Iwona Łaszczok – tajemnicza żona Jacka Stachurskiego i strażniczka rodzinnego ogniska

W świecie show-biznesu, gdzie związki często gasną szybciej niż flesze aparatów, historia Iwony Łaszczok i Jacka Stachurskiego zdaje się być wyjęta z romantycznego filmu. Choć ona sama pozostaje w cieniu, jej rola w życiu artysty jest niczym niewidzialna nić, spinająca karierę i prywatność w harmonijną całość. Jak to się stało, że kobieta unikająca rozgłosu stała się fundamentem jednego z najtrwalszych małżeństw w polskiej muzyce?

Jak przypadkowe spotkanie w świecie muzyki przerodziło się w trwały związek?

Rok 1994. Młody Jacek Stachursky, wówczas jeszcze nie gwiazda, tylko początkujący artysta, wysyła swój singiel "Taki jestem" do firmy fonograficznej. Za biurkiem siedzi Iwona Łaszczok – kobieta, która nie przypuszcza, że ta płyta zmieni nie tylko karierę Jacka, ale i jej życie. Pierwsze spotkanie pary przypomina scenariusz romantycznej komedii: on – ambitny wokalist, ona – pracowniczka branży muzycznej. Iskra przeskoczyła natychmiast. Kilka miesięcy później… ślub. Szybko? W ich przypadku – wystarczająco, by stworzyć związek, który dziś liczy ponad 30 lat.

Czy życie z gwiazdą rocka musi oznaczać chaos?
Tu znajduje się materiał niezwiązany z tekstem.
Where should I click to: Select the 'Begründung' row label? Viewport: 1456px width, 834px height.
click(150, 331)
Gdy Jacek podbijał listy przebojów hitem "Typ niepokorny", Iwona budowała zupełnie inną opowieść – tę o codziennym stabilnym życiu. Para, wbrew show-biznesowym schematom, od początku postawiła na prywatność. Zamieszkali w Czechowicach-Dziedzicach, z dala od warszawskiego zgiełku. Ona – zarządzająca domem, on – artysta rozdarty między sceną a rodzinnym zaciszem. "Iwona radzi sobie ze wszystkim sama: pranie, gotowanie, nawet moje kaprysy" – żartował Stachursky w wywiadach. Czy to modelowy podział ról? W ich przypadku – po prostu działa.

Dlaczego syn rockmana wybrał produkcję muzyczną zamiast buntu?
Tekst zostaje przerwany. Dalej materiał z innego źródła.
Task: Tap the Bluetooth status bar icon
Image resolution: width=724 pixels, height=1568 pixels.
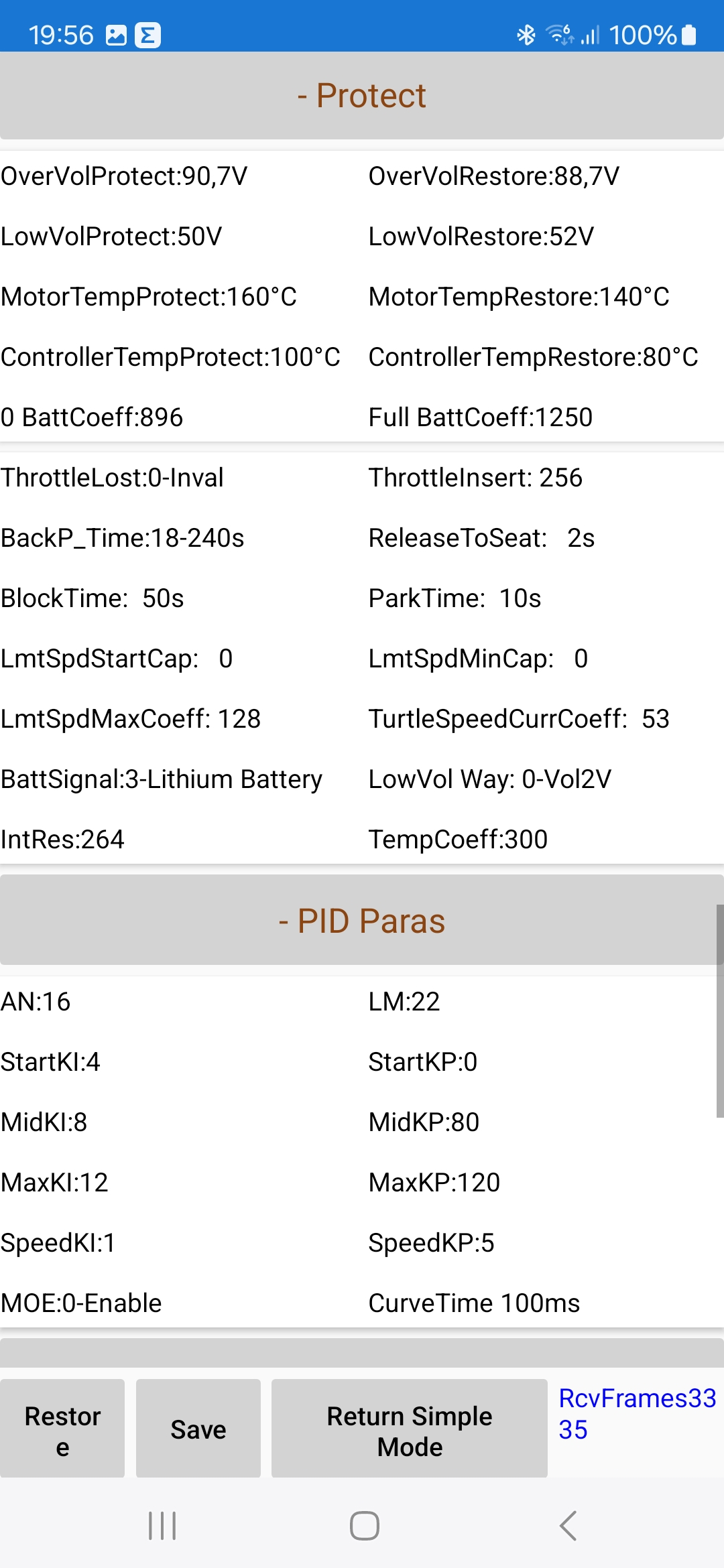Action: (526, 34)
Jacek Junior, urodzony w 1995 roku, mógłby być żywym przykładem "dziedziczenia" artystycznych genów. Jednak zamiast iść w ślady ojca jako frontman, wybrał rolę producenta muzycznego. To nie przypadek – wychowany przez Iwonę, która zawsze stawiała na równowagę między pasją a praktycznością, znalazł złoty środek. "Mama nauczyła mnie, że muzyka to nie tylko blask reflektorów" – zdradził w jednym z nielicznych wywiadów. Czyżby więc Iwona stała się nieformalną menedżerką rodzinnego talentu?

Co kryje się za kurtyną medialnej niewidzialności?

Ostatnie publiczne zdjęcie Iwony Łaszczok pochodzi z 2007 roku – z Festiwalu w Sopocie. Od tamtej pory media społecznościowe milczą na jej temat, brak wywiadów, brak plotek. To świadomy wybór: "Nie potrzebujemy pokazywać naszego życia, żeby czuć się spełnionymi" – deklarował Jacek. W czasach, gdy każdy chce być influencerem, Iwona stała się mistrzynią sztuki bycia offline. Jej niewidzialność to nie brak – to rodzaj współczesnego buntu.

Czy tradycyjny model związku ma szansę w świecie Instagramowych idealizacji?

Para Łaszczok-Stachursky to żywy dowód, że w relacjach nie trzeba rewolucji. Gotowanie obiadów, sprzątanie bez pomocy gosposi, wychowywanie dziecka z dala od paparazzich – ich codzienność brzmi niemodnie, ale… działa. "Stabilizacja to nasz luksus" – mówi piosenkarz. Iwona, zamiast walczyć o równouprawnienie w mediach, po prostu rządzi królestwem domowym po swojemu. W świecie, gdzie małżeństwa rozpadają się przy pierwszym kryzysie, ich sekretem okazuje się… brak sekretu. Po prostu – są.